■ PROVIDED RECORDS ■

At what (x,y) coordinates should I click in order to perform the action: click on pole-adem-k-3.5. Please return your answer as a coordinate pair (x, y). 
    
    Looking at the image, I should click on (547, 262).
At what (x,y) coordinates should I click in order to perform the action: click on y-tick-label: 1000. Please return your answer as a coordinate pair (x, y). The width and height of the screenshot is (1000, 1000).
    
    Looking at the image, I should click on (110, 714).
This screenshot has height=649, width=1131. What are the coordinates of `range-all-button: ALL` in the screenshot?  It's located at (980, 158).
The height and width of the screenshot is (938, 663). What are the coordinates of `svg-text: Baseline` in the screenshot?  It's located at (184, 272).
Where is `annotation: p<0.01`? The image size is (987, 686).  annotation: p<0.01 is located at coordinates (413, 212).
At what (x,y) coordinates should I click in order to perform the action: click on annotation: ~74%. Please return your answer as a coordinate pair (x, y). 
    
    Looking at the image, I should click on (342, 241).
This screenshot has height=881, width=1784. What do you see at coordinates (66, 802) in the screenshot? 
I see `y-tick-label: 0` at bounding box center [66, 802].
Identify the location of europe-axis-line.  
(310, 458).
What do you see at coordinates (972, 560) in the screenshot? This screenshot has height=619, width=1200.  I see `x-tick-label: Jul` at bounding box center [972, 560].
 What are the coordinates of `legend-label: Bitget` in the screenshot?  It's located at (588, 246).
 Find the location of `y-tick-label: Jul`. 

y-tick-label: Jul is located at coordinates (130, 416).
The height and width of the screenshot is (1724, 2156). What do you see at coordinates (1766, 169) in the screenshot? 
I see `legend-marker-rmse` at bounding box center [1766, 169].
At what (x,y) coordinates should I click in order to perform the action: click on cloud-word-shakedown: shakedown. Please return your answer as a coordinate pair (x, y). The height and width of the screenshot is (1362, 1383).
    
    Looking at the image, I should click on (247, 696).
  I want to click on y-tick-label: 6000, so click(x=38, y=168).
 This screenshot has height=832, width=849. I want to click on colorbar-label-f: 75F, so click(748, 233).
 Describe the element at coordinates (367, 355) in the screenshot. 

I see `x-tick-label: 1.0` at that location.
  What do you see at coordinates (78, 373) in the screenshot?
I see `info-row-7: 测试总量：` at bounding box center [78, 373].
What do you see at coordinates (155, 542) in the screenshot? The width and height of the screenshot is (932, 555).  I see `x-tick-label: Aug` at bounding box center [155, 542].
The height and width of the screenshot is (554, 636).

■ GOAL OF THE EXERCISE ■
Copy the rows word for word, from the first line through the line containing "Looking at the image, I should click on (110, 714).", including both of those lines.

■ ANSWER ■
At what (x,y) coordinates should I click in order to perform the action: click on pole-adem-k-3.5. Please return your answer as a coordinate pair (x, y). 
    
    Looking at the image, I should click on (547, 262).
At what (x,y) coordinates should I click in order to perform the action: click on y-tick-label: 1000. Please return your answer as a coordinate pair (x, y). The width and height of the screenshot is (1000, 1000).
    
    Looking at the image, I should click on (110, 714).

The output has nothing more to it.